And I, the LORD, will be their God, and my servant David shall be prince among them; I, the LORD, have spoken. “I will make with them a covenant of peace and banish wild beasts from the land, so that they may dwell securely in the wilderness and sleep in the woods. And I will make them and the places round about my hill a blessing; and I will send down the showers in their season; they shall be showers of blessing. And the trees of the field shall yield their fruit, and the earth shall yield its increase, and they shall be secure in their land; and they shall know that I am the LORD, when I break the bars of their yoke, and deliver them from the hand of those who enslaved them. They shall no more be a prey to the nations, nor shall the beasts of the land devour them; they shall dwell securely, and none shall make them afraid. And I will provide for them prosperous plantations so that they shall no more be consumed with hunger in the land, and no longer suffer the reproach of the nations.

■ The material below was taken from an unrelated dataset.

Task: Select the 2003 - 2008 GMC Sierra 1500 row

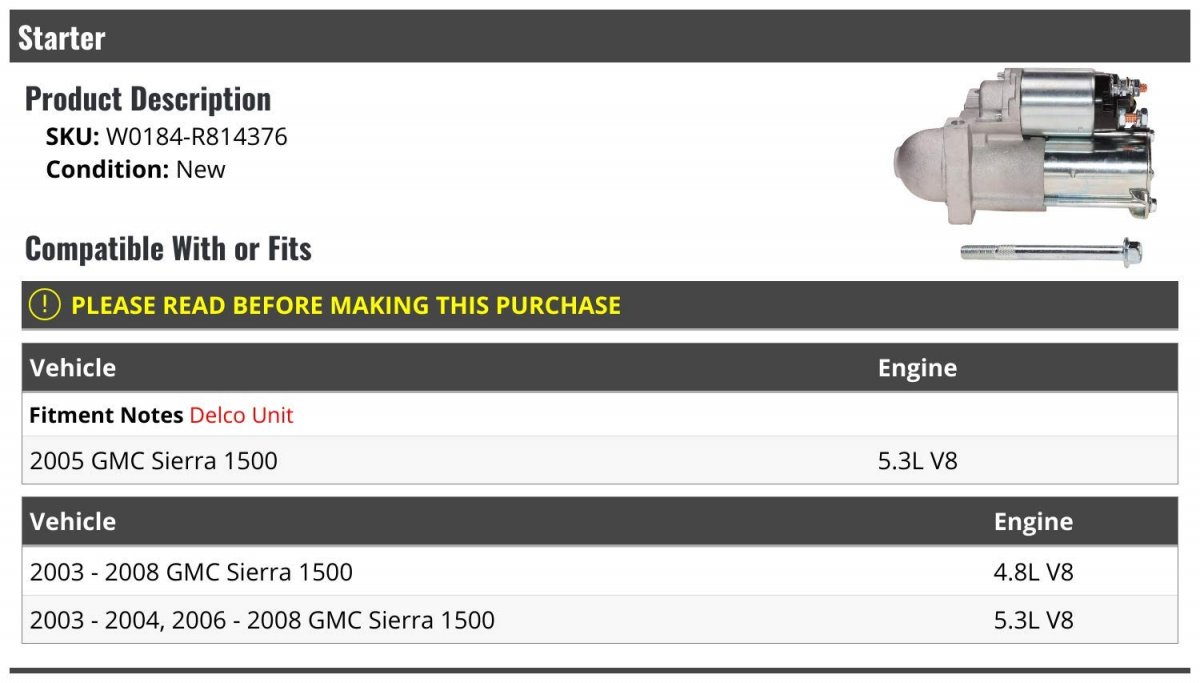Action: point(600,572)
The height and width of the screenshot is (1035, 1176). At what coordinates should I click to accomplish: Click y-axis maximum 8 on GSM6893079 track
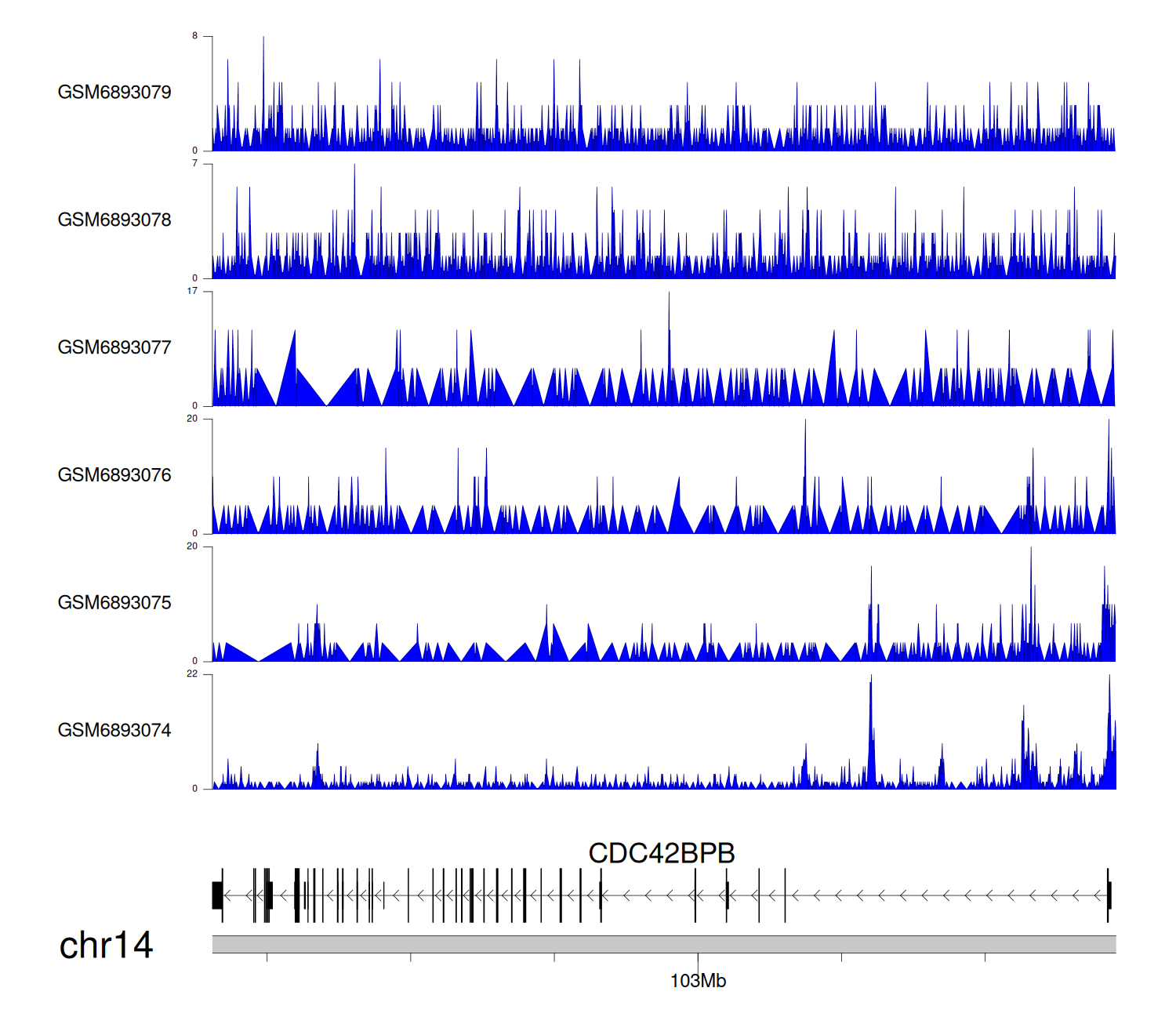coord(195,36)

And they shall know that I, the LORD their God, am with them, and that they, the house of Israel, are my people, says the Lord GOD. And you are my sheep, the sheep of my pasture, and I am your God, says the Lord GOD.” (Ezekiel 34:24-31 RSV)

May the Lord come so that in the resurrection, we may fully enjoy the shepherd’s pasture!

Continue on with part 8 here.

P.S. Come and be Fed by the Shepherd!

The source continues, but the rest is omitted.